I am building this bed now, my first project, and i am starting on the drawers and was thinking ahead to finishing it and was wondering how much stain do you think this would take? A couple of quarts? I have never stained anything and have no clue how much a can really can cover.

Any ideas?

ctmkgw03

Fri, 03/15/2013 - 04:43

WOW this is AMAZING! I have a hard choice to choose from with all the plans on your site.

best grandma

Mon, 07/15/2013 - 17:36

I would like to make this to fit an XL twin mattress. I think I can make the adjustments to the materials but thought I would ask if anyone might already know them to save time. Thanks in advance,

taimeaka16

Fri, 03/27/2015 - 08:21

I am in love with this design but need plans for a Full size bed. I know I will have to change the width for the frame, but what about the drawers? Any help will be greatly appreciated!

Imadeit

Wed, 07/20/2016 - 13:37

I want to make a storage platform for my king mattress.  Looking at this plan's finished size, I think that by making it 5" longer and 1" less wide, I could put two of these together and have the right dimensions.  I imagine that I would bolt the two units together where they meet in the middle for extra stability.  Anyone out there see a reason this would not work?

amyturnbull

Sun, 01/29/2017 - 13:38

So, a few things I learned along the way..

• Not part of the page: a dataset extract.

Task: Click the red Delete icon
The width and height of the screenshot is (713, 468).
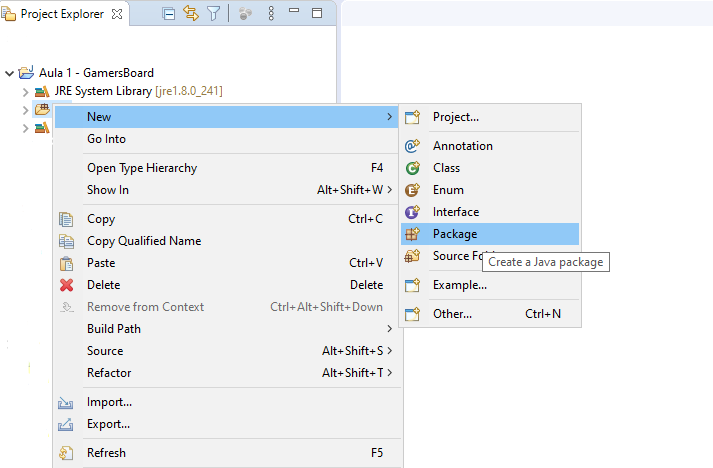Action: coord(67,285)
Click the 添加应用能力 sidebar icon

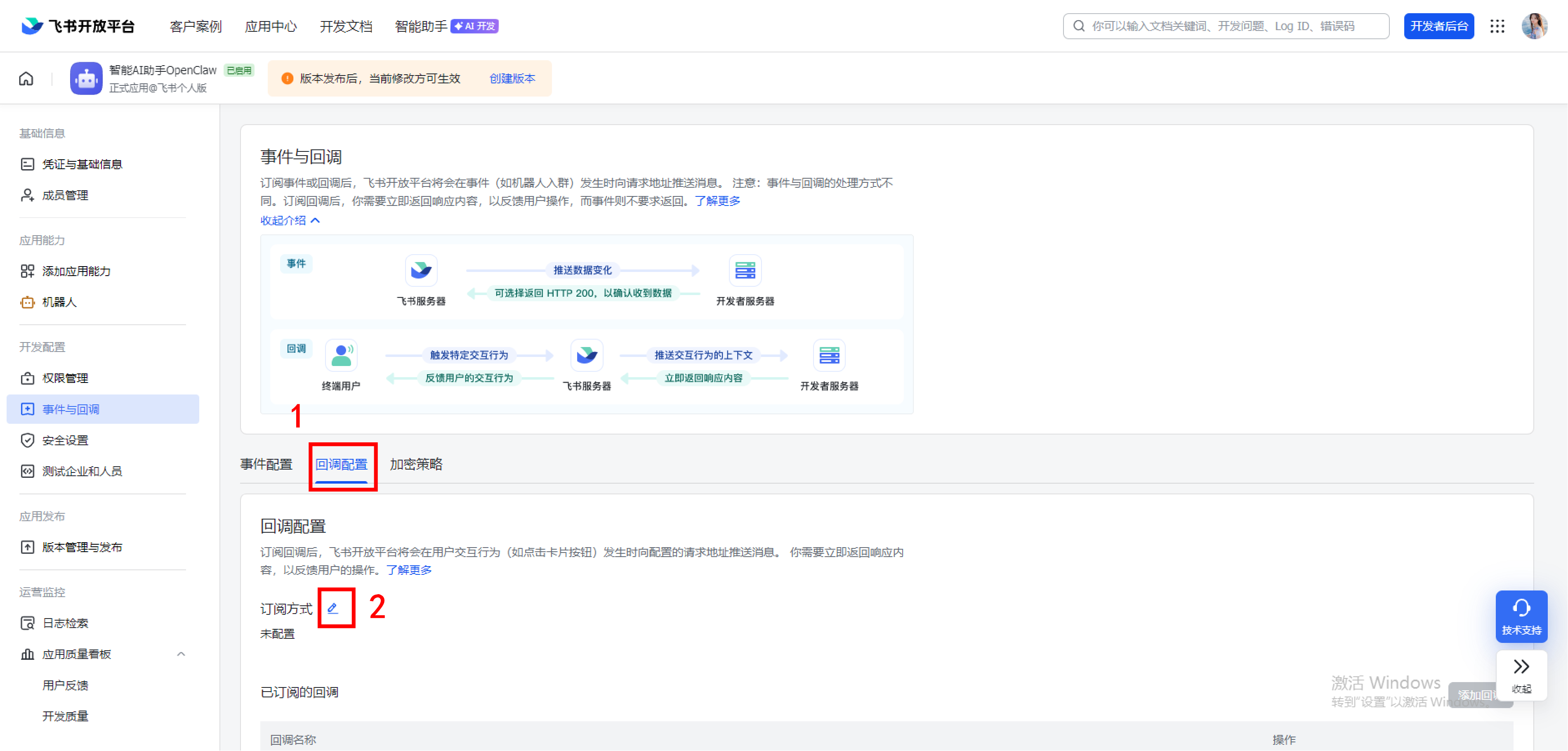click(27, 271)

1. use 2 inch fixed castors

2. when attaching the faces to the drawers turn the faces over and measure from the bottom of the face (the part with the trim on the bottom) 3/4 in from the side and about 15/16 from the bottom and draw marks to line your drawers up and then shoot them with a one inch brad nailer.  This should provide the correct clearance for the drawers to open and close smoothly.  I did 7/8 and it is tight but it looks nice.

3. When attaching the bottoms to the drawers, pay attention to wear you put your fasteners so you can attach your casters without a bottom fastener being in the way.

I think that's it...but I am sure I did other things wrong along the way...lol.  But they look good.  Just need to paint and add the hardware.

derek.parish@g…

Sat, 01/15/2022 - 08:35

Would it not be advised to make the slats be recessed into the frame so that the bed would sit down “inside” the frame rather than on top of it? I know the length and width would have to be increased a bit to fit it but just wondering.

derek.parish@g…

Sat, 01/15/2022 - 08:35

Would it not be advised to make the slats be recessed into the frame so that the bed would sit down “inside” the frame rather than on top of it? I know the length and width would have to be increased a bit to fit it but just wondering.